Aim of the exercise. Give the portion of the listing that opens with the line containing "Task: Open editor more actions ellipsis" and runs through the end of the listing as a JSON list of strings, one string per line and no blank lines. Omit the pictures from the answer.

Screenshot and document pointing data.
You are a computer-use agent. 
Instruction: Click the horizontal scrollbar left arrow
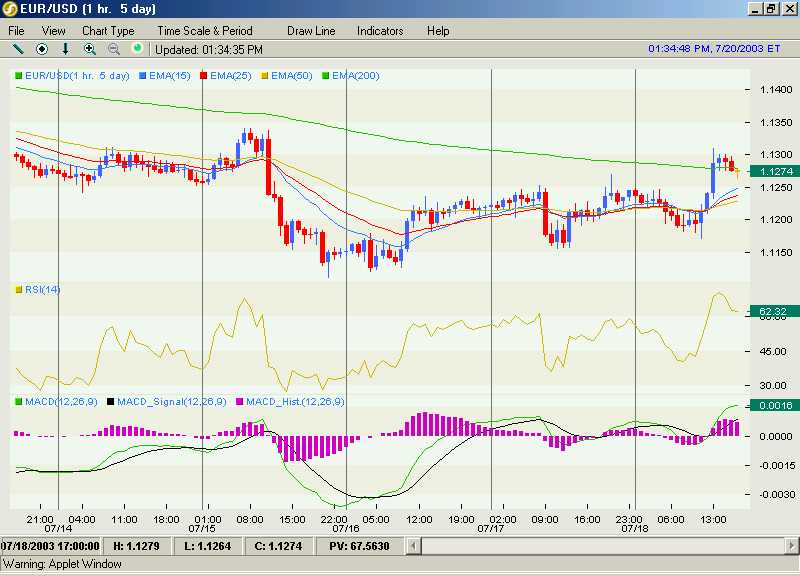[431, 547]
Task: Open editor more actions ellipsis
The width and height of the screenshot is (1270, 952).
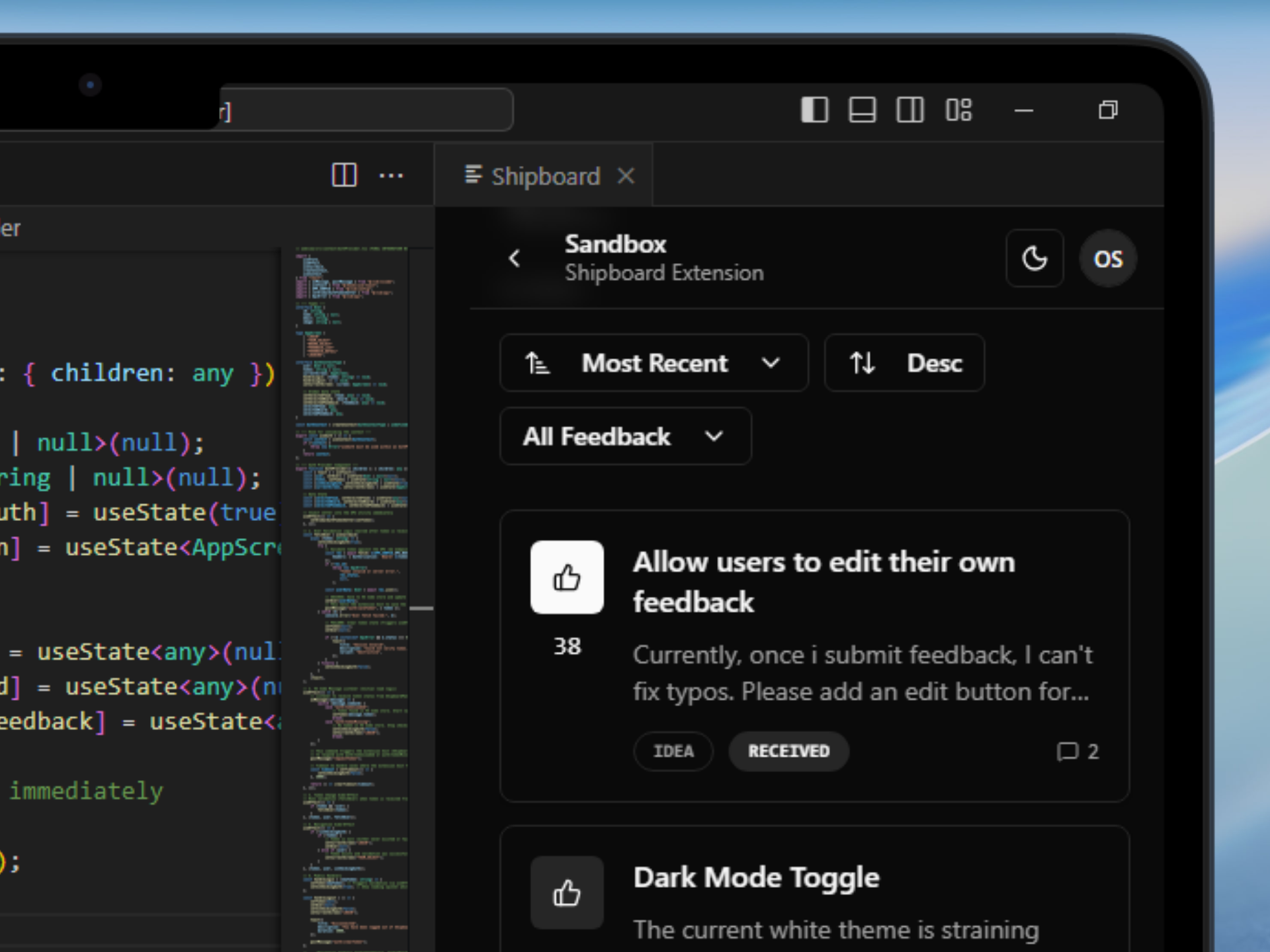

Written answer.
[
  "Task: Open editor more actions ellipsis",
  "The width and height of the screenshot is (1270, 952)."
]